Advances in high-throughput sequencing and genotyping, as well as experiments aimed at the characterization of haplotype diversity and linkage disequilibrium are consistently generating vast amounts of genomic variation information in need of analysis. Genomic variation is particularly interesting in the context of its phenotypic manifestations, e.g. disease. For some monogenic diseases, such as cystic fibrosis and sickle-cell anemia, the association with the respective variants is well documented. In most other cases, the genomic causes of disease are still unknown. Genome-wide association studies (GWAS) provide some information about the variation-disease relationships. However, GWAS are both experimentally and computationally expensive and either poorly cover, or do not cover at all, the rare variants. The discrepancy between the significant availability of genomic data and the lack of its clinical usefulness spurs the development of algorithms for prediction of mutation impacts. Currently, a number of methods exist to prioritize variants for GWAS, annotate effects of SNVs, and/or define highly conserved genomic regions across different species and populations. Despite these efforts, a reliable method for predicting variome-to-phenotype associations (phenotype associations that consider the full set of variants in the genome) is not yet available. Arguably, part of the reason for the absence of such a holistic approach to variation analysis is that there is no clear "winner" among the methods available for mutation impact prediction. Moreover, it is not obvious for most researchers what are the differences between the available tools and in what context should one or the other be used.

In the near future, the study of the relationships between genetic variation and disease, in association with pharmaco-genomics, will be key factors for the development of personalized medicine. Many initiatives have been taken to create a forum for discussion of genomic variation analysis. In 2007 the ISMB Steering Committee introduced into the conference proceedings a session on Bioinformatics and Disease. The Critical Assessment of Genomic Interpretation experiment will take place for the fourth time this year (CAGI2015) to evaluate the efficacy of the available computational methods for predicting the phenotypic impacts of genomic variation. This year's VarI-SIG focus will mainly be on computational methods for variome interpretation. We've invited researchers interested in generation and annotation of large-scale variant repositories and the development of corresponding analysis tools. We specifically reached out to investigators working at the interface of computational tool development and method applications in medical context (particular focus in the "bridging the data gap" section of the main SIG).
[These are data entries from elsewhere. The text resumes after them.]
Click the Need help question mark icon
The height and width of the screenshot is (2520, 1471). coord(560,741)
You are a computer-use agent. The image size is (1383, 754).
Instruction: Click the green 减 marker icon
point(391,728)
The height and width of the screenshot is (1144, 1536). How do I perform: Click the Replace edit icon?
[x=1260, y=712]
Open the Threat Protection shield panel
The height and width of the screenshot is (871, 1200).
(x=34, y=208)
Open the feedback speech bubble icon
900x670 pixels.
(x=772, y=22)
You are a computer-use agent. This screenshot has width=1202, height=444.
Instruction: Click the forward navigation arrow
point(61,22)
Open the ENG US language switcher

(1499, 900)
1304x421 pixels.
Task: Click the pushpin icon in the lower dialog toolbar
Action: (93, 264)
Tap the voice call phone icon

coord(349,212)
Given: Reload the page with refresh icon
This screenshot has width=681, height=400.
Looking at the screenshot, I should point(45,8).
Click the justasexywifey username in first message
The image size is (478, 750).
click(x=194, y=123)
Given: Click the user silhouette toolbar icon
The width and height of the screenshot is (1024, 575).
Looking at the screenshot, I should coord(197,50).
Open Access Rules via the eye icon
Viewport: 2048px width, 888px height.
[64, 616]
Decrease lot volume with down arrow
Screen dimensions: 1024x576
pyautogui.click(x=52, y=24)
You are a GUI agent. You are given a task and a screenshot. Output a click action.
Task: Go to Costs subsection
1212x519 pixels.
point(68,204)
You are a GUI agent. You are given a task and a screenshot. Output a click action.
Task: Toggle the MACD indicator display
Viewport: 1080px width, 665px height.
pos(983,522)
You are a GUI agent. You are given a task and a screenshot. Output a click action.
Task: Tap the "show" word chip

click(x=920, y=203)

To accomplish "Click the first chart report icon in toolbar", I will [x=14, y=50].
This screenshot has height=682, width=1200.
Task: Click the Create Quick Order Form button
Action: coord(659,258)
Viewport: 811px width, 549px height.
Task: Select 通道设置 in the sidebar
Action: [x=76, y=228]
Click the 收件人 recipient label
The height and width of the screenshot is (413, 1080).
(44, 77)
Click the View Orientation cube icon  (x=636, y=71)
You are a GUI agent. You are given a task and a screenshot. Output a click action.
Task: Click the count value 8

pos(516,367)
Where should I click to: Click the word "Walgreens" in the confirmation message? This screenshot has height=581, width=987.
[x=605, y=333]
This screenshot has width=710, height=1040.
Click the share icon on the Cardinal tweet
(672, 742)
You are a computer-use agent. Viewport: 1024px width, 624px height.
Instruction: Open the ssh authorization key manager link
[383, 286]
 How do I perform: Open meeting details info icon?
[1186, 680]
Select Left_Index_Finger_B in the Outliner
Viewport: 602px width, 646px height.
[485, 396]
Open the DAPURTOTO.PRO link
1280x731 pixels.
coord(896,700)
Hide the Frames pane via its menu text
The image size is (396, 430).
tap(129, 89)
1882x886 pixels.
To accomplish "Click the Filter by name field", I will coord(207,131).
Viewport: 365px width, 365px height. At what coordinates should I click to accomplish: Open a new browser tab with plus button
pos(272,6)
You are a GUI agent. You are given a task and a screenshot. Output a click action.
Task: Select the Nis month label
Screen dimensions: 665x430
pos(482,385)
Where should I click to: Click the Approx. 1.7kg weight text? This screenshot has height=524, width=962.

Taking a step back from whole variome analysis, however, VarI-SIG will also hold an extended discussion session (morning of July 12th, 2015) within the Disease thematic area, one of the four thematic areas of the main ISMB/ECCB conference. The topic for this session will be something that interests us very much, both as scientists and as methods developers: what is the REAL difference between the computational methods meant to predict effects of genetic variation? If the performance of each individual method can no longer be attributed to data availability, what is it that drives the difference? Is it computational techniques? Better annotations? Better understanding of the interaction of the underlying forces, e.g. evolution, experimental active site annotations, 3D-structure? To find out, we invited researchers that have participated in the creation of the latest variant prediction/annotation methods - Graham Ritchie (University of Edinburgh), Martin Kircher (University of Washington, Seattle), Colin Campbell (University of Bristol), and Olivier Lichtarge (Baylor College of Medicine). The format of this session will include a brief introduction for each of the methods presented by their creators and an hour-long discussion between the discussion participants, VarI-SIG main-meeting keynote speakers, and, potentially, the audience.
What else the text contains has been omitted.